Representantes: faça o maior número possível de representantes por 60 segundos. Descanse por um minuto e faça três rodadas.
3. Agachamento com peso corporal
- Fique em pé com as pernas afastadas na largura dos quadris e os dedos apontados para a parede da frente.
- Estique os braços na altura dos ombros, na frente do corpo.
- Respire fundo e agache-se com as costas retas até que o osso da coxa fique paralelo ao chão.
- Expire e inverta o movimento, voltando a ficar de pé.
Representantes: 15
4. Estocada Estacionária
- Fique em pé com os braços ao lado do corpo, paralelos aos ombros.
- Mantendo as costas retas, traga a perna esticada para frente e dobre o joelho.
- O objetivo é ter os joelhos e os dedos paralelos.
- Mantenha a posição por 5 segundos e, lentamente, retire-se, aproximando as pernas.
Representantes: 15 em cada perna
5. Prancha
- Plante as mãos diretamente abaixo dos ombros, um pouco mais largos que a largura dos ombros.
- Coloque os dedos no chão e aperte os glúteos para estabilizar seu corpo.

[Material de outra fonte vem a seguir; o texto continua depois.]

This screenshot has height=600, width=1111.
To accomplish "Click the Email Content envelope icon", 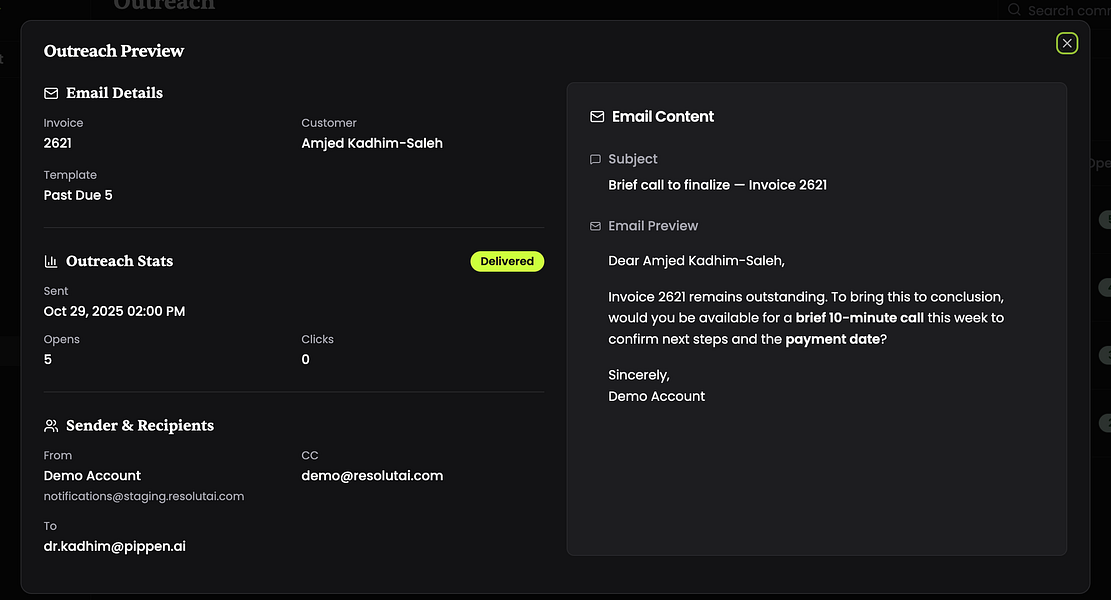I will (597, 117).
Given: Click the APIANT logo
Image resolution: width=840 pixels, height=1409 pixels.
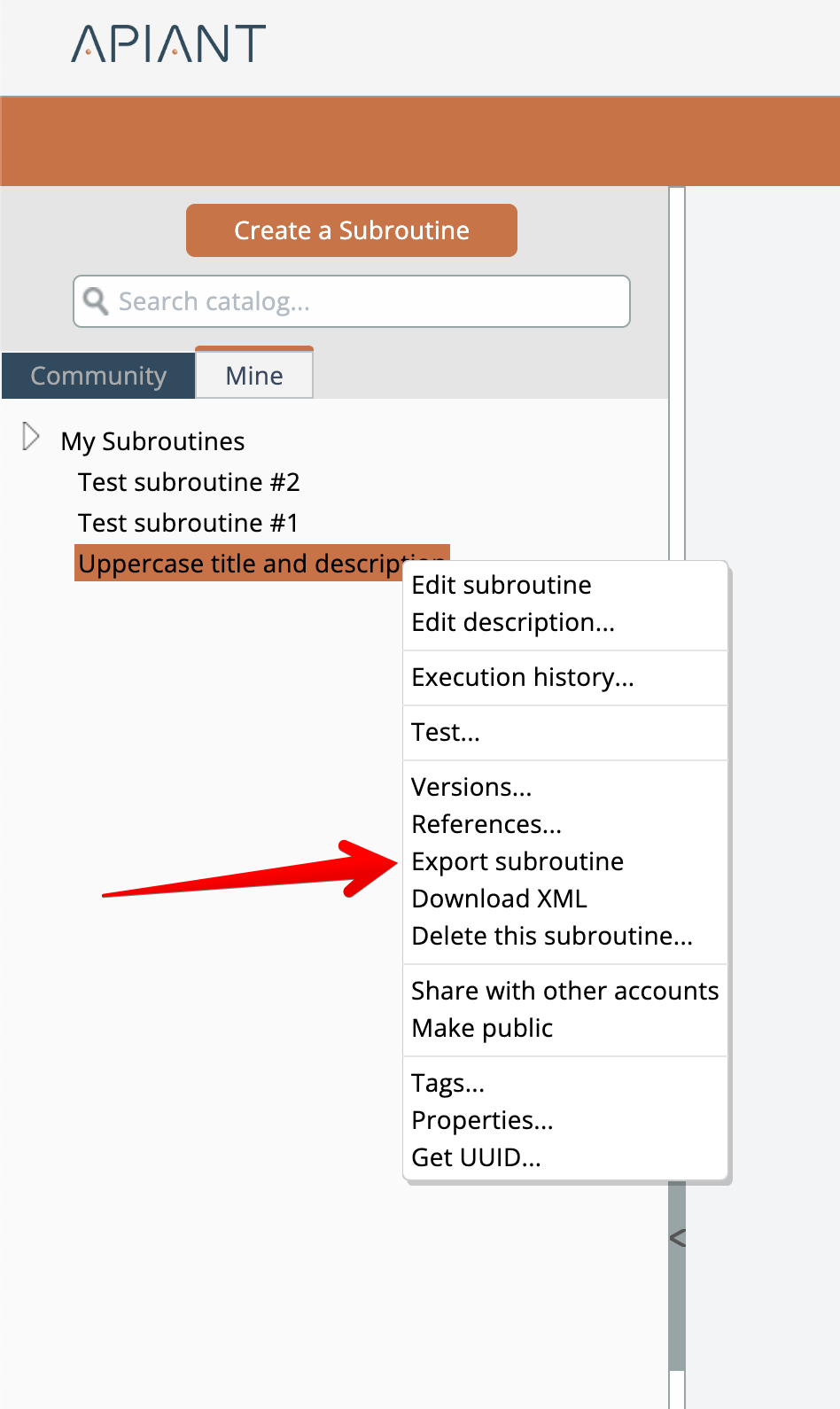Looking at the screenshot, I should point(168,43).
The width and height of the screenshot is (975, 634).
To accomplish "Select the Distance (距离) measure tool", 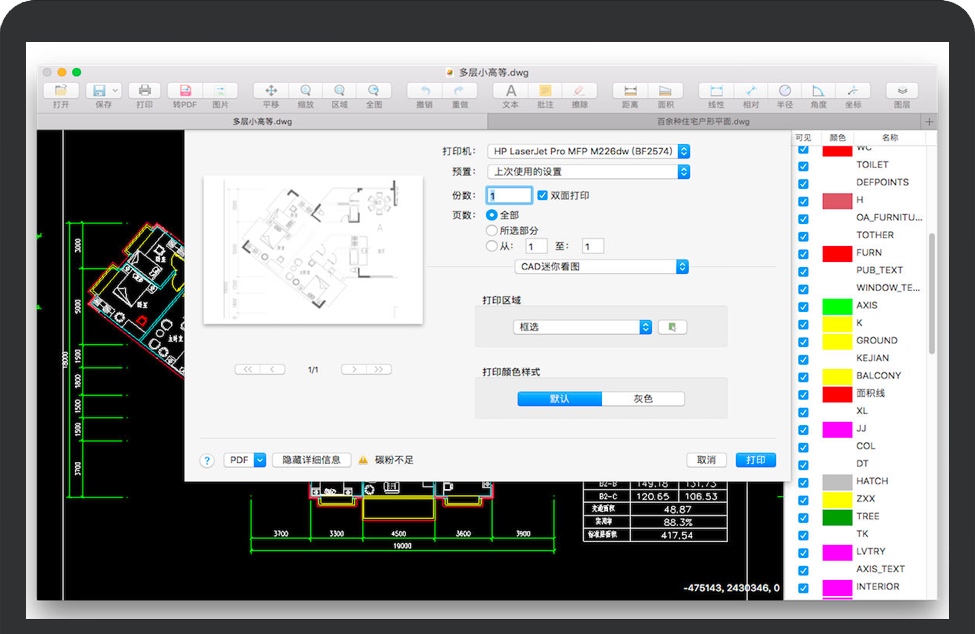I will pos(630,91).
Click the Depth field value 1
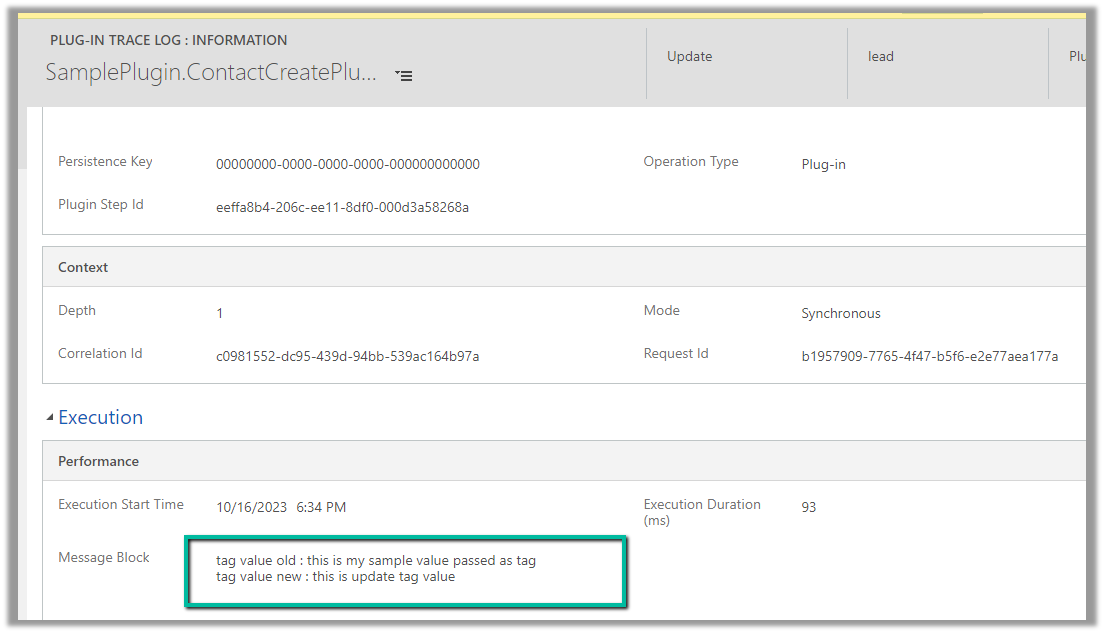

Suas pernas também devem estar funcionando - tome cuidado para não travar ou estender demais os joelhos.
- Mantenha o pescoço e a coluna em alinhamento neutro, observando uma mancha no chão a cerca de um pé além das mãos. Sua cabeça deve estar alinhada com as costas.
Representantes: mantenha pressionado por 20 segundos.
Termine com alguns alongamentos para aliviar o estresse
Como em qualquer exercício, depois de aumentar a frequência cardíaca, é importante esfriar e deixar o corpo voltar lentamente ao estado de repouso. Você pode andar um pouco até que sua freqüência cardíaca diminua e faça alguns desses alongamentos. Concentre-se em inspirar e expirar profundamente pelo nariz, mantendo cada alongamento por 20 a 30 segundos.
1. Dobra para a frente assentada
- Sente-se com as pernas estendidas à sua frente.
- Alcance os dedos dos pés (ou tornozelos ou canelas) para esticar a parte de trás das pernas.
2. Olho da agulha
- Deite-se de costas e cruze o tornozelo direito em cima do joelho esquerdo / coxa.
- Pegue a coxa esquerda e puxe-a em direção ao peito.
- Lembre-se de fazer os dois lados.
3. Postura da criança
- De quatro, mude seu peso para trás para que sua bunda repouse sobre a parte inferior dos pés.
- Estenda os braços à sua frente e pressione o peito em direção ao chão.